Tuesday was another lackluster day on Wall Street, and major benchmarks didn't move much as market participants largely fell prey to the summer doldrums. Some traders focused on the release of email communications by President Trump's oldest son as a worrisome sign of potential domestic political concerns going forward, but a brief drop in key indexes following the release was quickly reversed. Most investors instead focused on individual companies and their news, and Halcon Resources (NYSE:HK), Amicus Therapeutics (NASDAQ:FOLD), and Rent-A-Center (NASDAQ:RCII) were among the best performers on the day. Below, we'll look more closely at these stocks to tell you why they did so well.

Halcon makes a sale

Shares of Halcon Resources soared 52% after the shale oil production company said that it had agreed to a deal to sell the bulk of its exposure to North Dakota's Bakken region.
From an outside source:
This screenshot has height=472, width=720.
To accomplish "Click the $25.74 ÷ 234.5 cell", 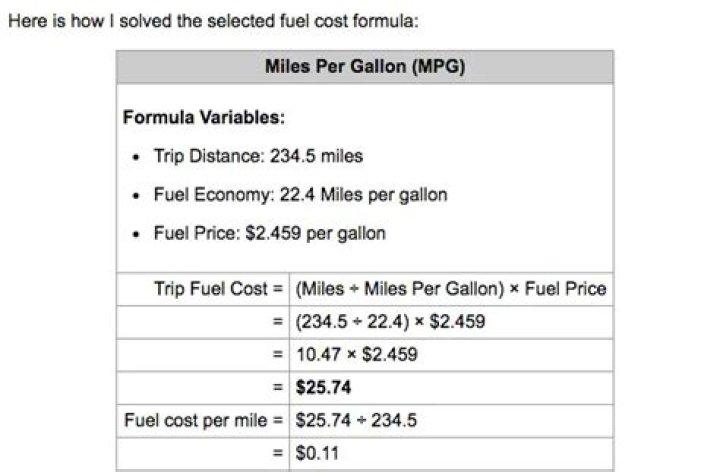I will (356, 420).
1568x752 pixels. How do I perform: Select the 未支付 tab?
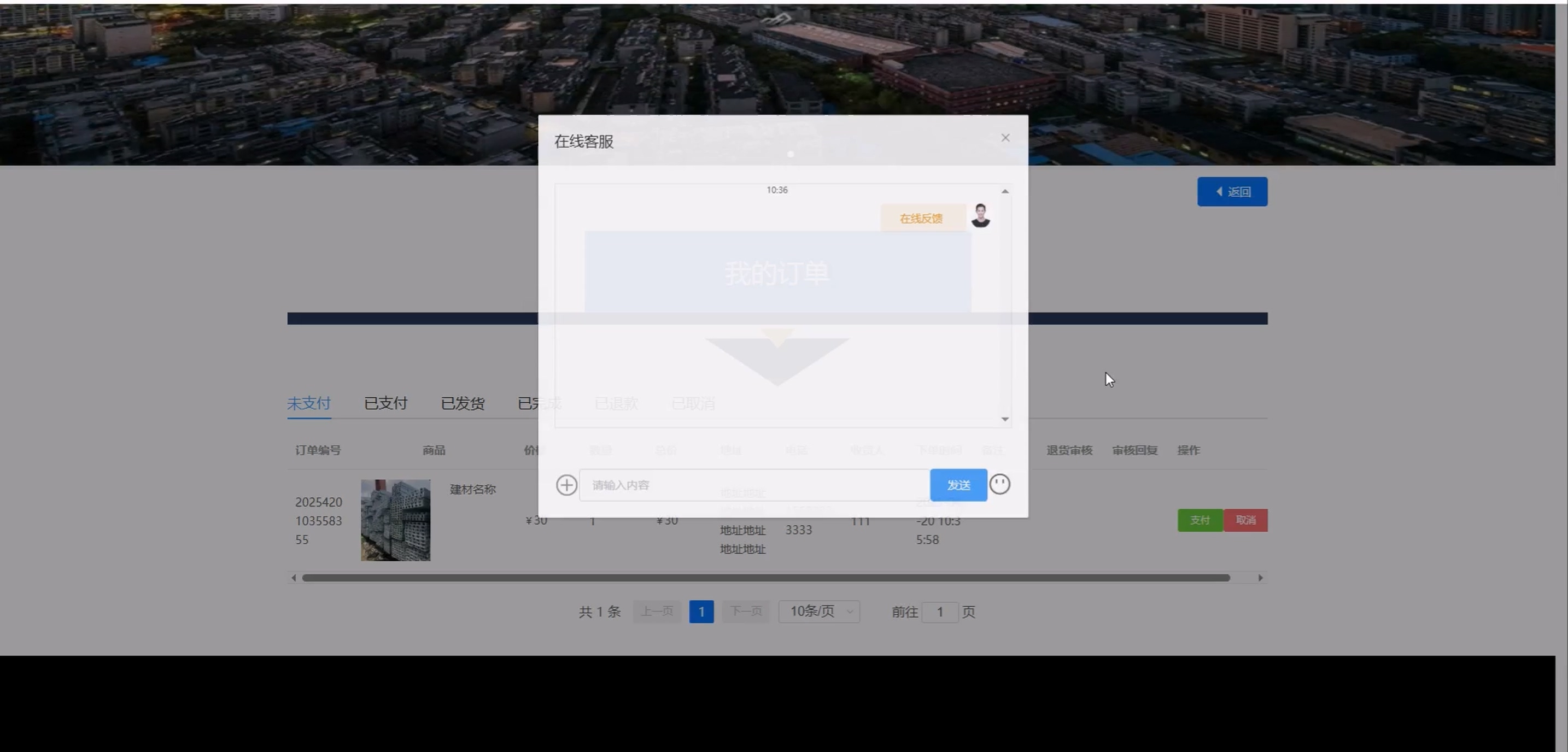click(x=308, y=403)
Privately owned Bruin E&P Partners will pay $1.4 billion in cash to Halcon in exchange for its assets in the Williston Basin area. Halcon's interest in the transaction was clear from CEO Floyd Wilson's comments, which indicated that the sale "transforms Halcon into a single-basin company focused on the Delaware Basin" area of the Permian region of West Texas. Coming on the heels of sales earlier this year of its assets in South Texas' Eagle Ford area, Halcon's strategic shift identifies the Delaware Basin as the most promising play in the company's portfolio, and investors will have to count on success there for Halcon to keep rising.

Oil rig.

Image source: Getty Images.

Amicus gets a key ruling

Amicus Therapeutics stock vaulted higher by 26% in the wake of good news from the U.S. Food and Drug Administration. The FDA said that Amicus could submit a new drug application for its Fabry disease treatment migalastat, and the company plans to follow through with a submission in the fourth quarter. The move came as a surprise, because the FDA had previously said that it would want to look at additional data before considering an application for approval, and Amicus hadn't yet had time to start clinical research to gather that data. Instead, the company successfully convinced the regulatory body to use its current data. Shareholders are confident that the treatment should pass scrutiny once it gets in front of the FDA, and the stock move reflects an optimistic assessment of the likelihood that the U.S. will join Switzerland, Israel, and the European Union in approving migalastat.

Rent-A-Center says no

Finally, shares of Rent-A-Center climbed 9%. The rent-to-own retail specialist said that it had previously received an $800 million bid from private equity company Vintage Capital, amounting to $15 per share in cash for the company's stock. Yet Rent-A-Center turned down the offer last week, arguing that it "significantly undervalues the company" and leading some shareholders to believe that a sweetened deal might come soon. Excitement over the stock has risen lately in the wake of promising performance in the first quarter and the return of co-founder Mark Speese as CEO. With the stock having fetched upward of $35 per share as recently as early 2015, it's understandable why some company executives and investors would prefer the chance for Rent-A-Center to rebound further rather than selling out.